● Problem
Output the span of lines from the one that contains "Task: Download the DXF file" through the end of the records, inclusive, exactly as written and free of pictures.

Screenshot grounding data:
┏━━

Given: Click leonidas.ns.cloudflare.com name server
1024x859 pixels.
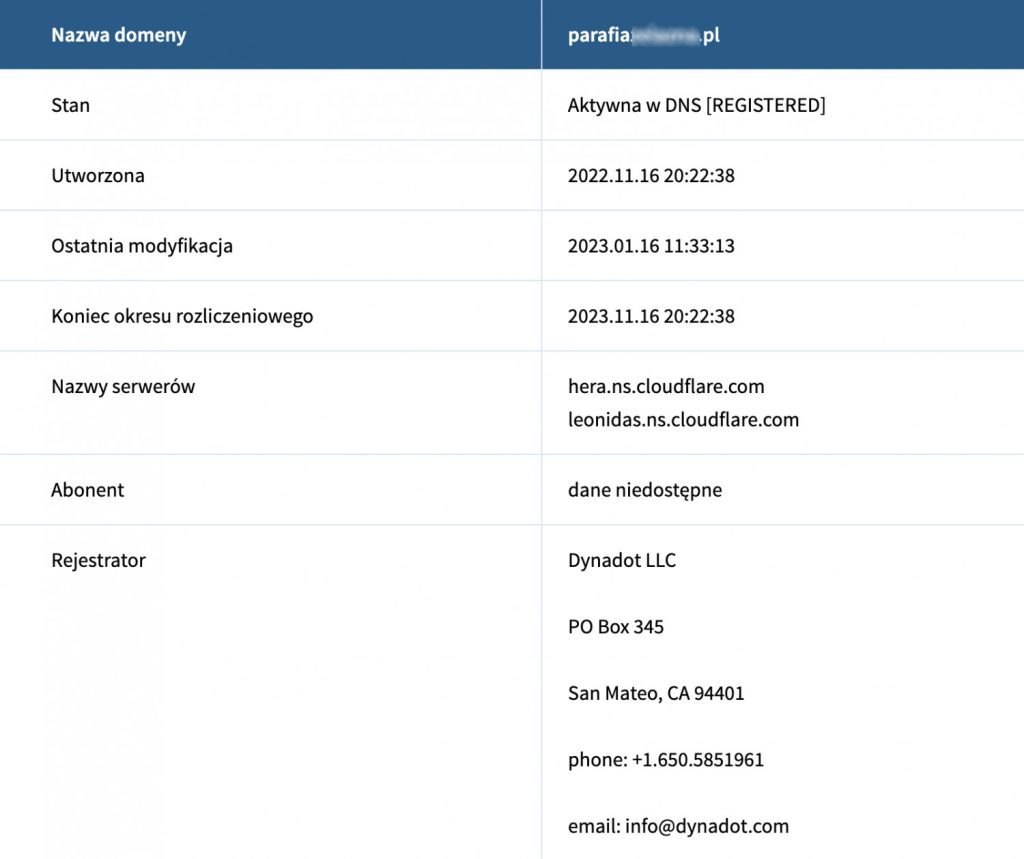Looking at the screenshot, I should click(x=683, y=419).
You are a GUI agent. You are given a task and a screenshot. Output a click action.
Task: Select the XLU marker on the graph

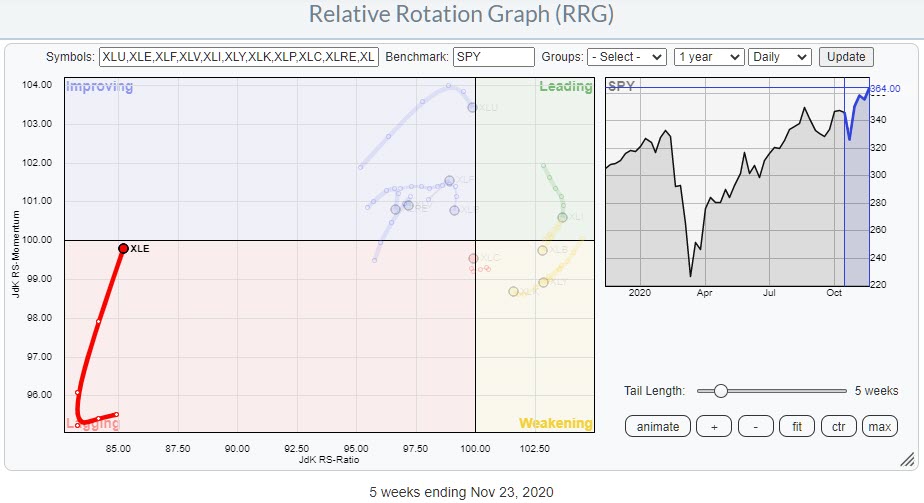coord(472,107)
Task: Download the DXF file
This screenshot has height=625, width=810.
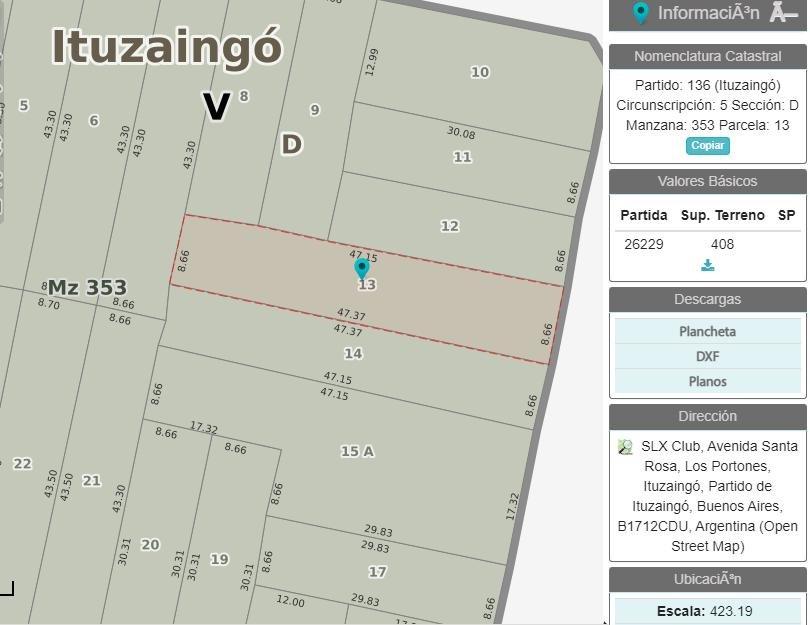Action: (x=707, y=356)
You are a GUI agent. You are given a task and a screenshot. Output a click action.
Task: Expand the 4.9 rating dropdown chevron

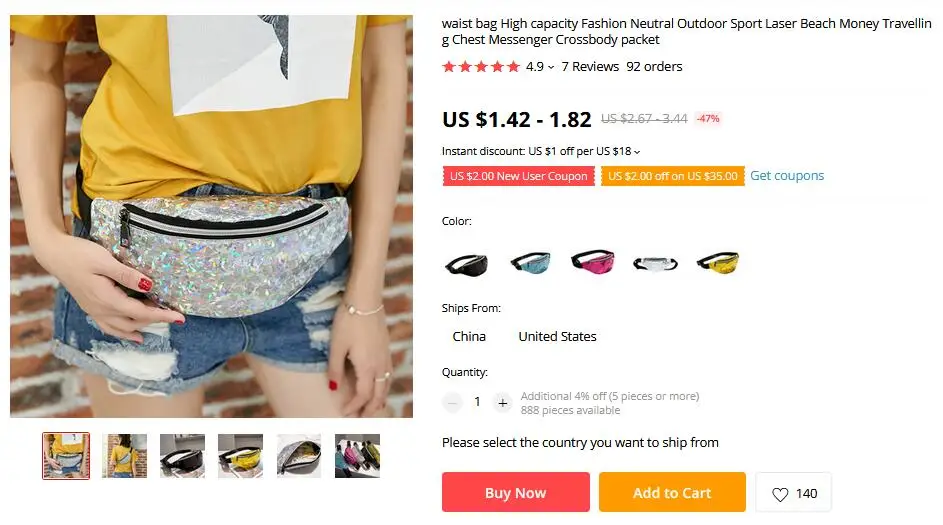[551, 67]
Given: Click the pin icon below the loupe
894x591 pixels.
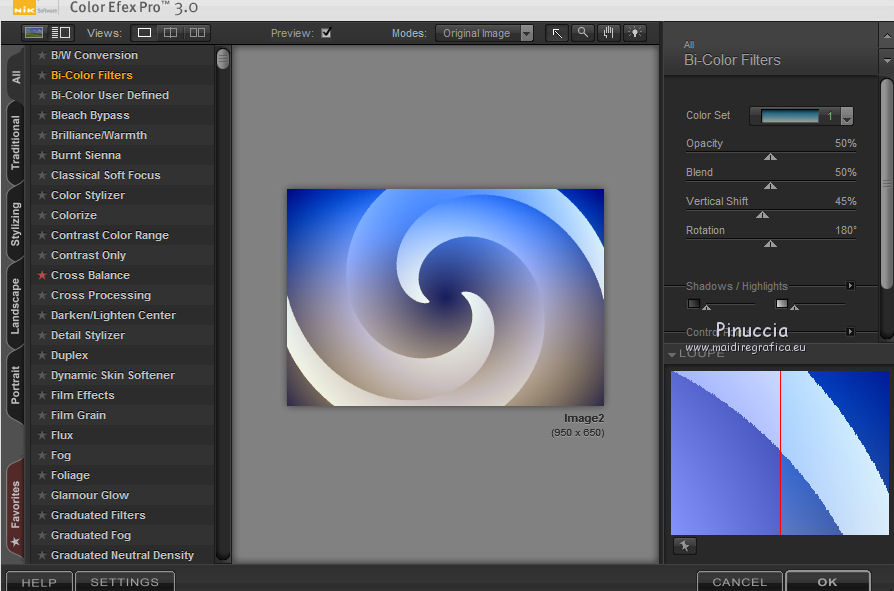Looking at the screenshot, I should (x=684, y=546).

┗━━

● Written solution
Task: Download the DXF file
This screenshot has height=625, width=810.
Action: (x=707, y=356)
You are a GUI agent. You are given a task and a screenshot. Output a click action.
Task: Expand the 4.9 rating dropdown chevron

[551, 67]
Given: Click the pin icon below the loupe
894x591 pixels.
Looking at the screenshot, I should (x=684, y=546).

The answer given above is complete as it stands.